Write out the passage from the article on the 2010–11 UEFA Champions League group stage below, starting at "International football competition" and ending at "round of 32.", with no changes.

---------- PASSAGE GIVEN

= 2010–11 UEFA Champions League group stage =

International football competition

The group stage of the 2010–11 UEFA Champions League featured 32 teams: the 22 automatic qualifiers and the 10 winners of the play-off round (five through the Champions Path, five through the Non-Champions Path).

The teams were drawn into eight groups of four, and played each other home-and-away in a round-robin format. The matchdays were 14–15 September, 28–29 September, 19–20 October, 2–3 November, 23–24 November, and 7–8 December 2010.

The top two teams in each group advanced to the first knockout round, while the third-placed teams dropped down to the Europa League round of 32.

Partizan and Žilina became only the eleventh and twelfth teams in UEFA Champions League history to lose all six group stage matches.

==Teams==
The draw for the group stage was held in Monaco on 26 August 2010 at 18:00 CEST (UTC+2).

--------------------
---------- SOURCE EXCERPT

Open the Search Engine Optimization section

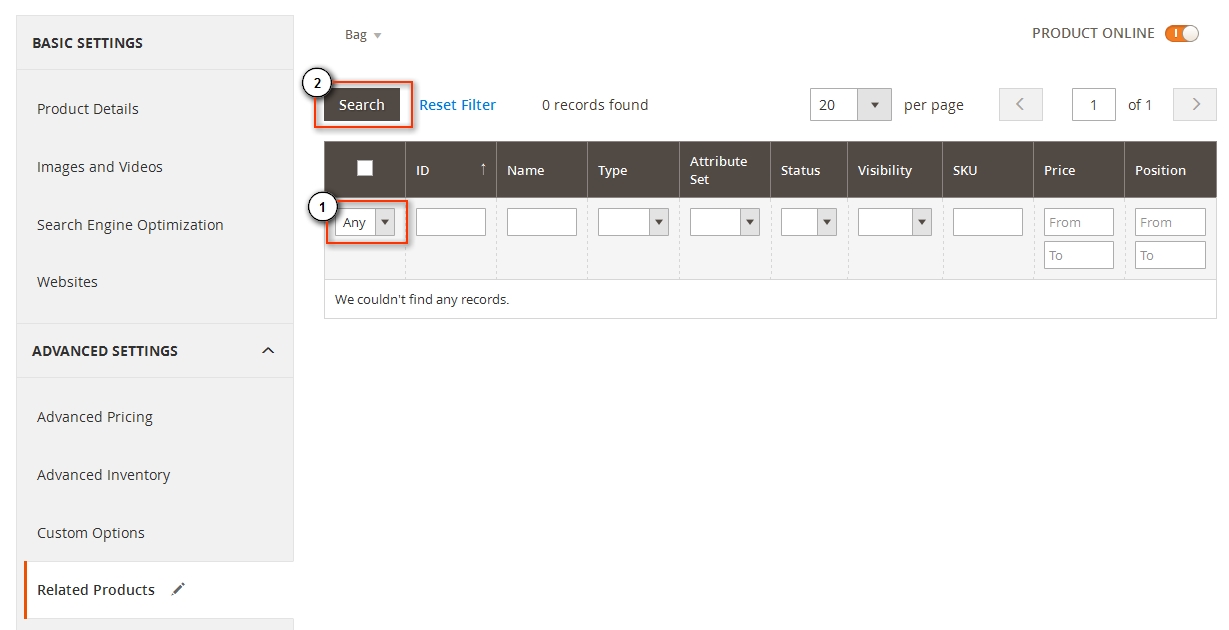point(130,224)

--------------------

WORKED SOLUTION:
International football competition

The group stage of the 2010–11 UEFA Champions League featured 32 teams: the 22 automatic qualifiers and the 10 winners of the play-off round (five through the Champions Path, five through the Non-Champions Path).

The teams were drawn into eight groups of four, and played each other home-and-away in a round-robin format. The matchdays were 14–15 September, 28–29 September, 19–20 October, 2–3 November, 23–24 November, and 7–8 December 2010.

The top two teams in each group advanced to the first knockout round, while the third-placed teams dropped down to the Europa League round of 32.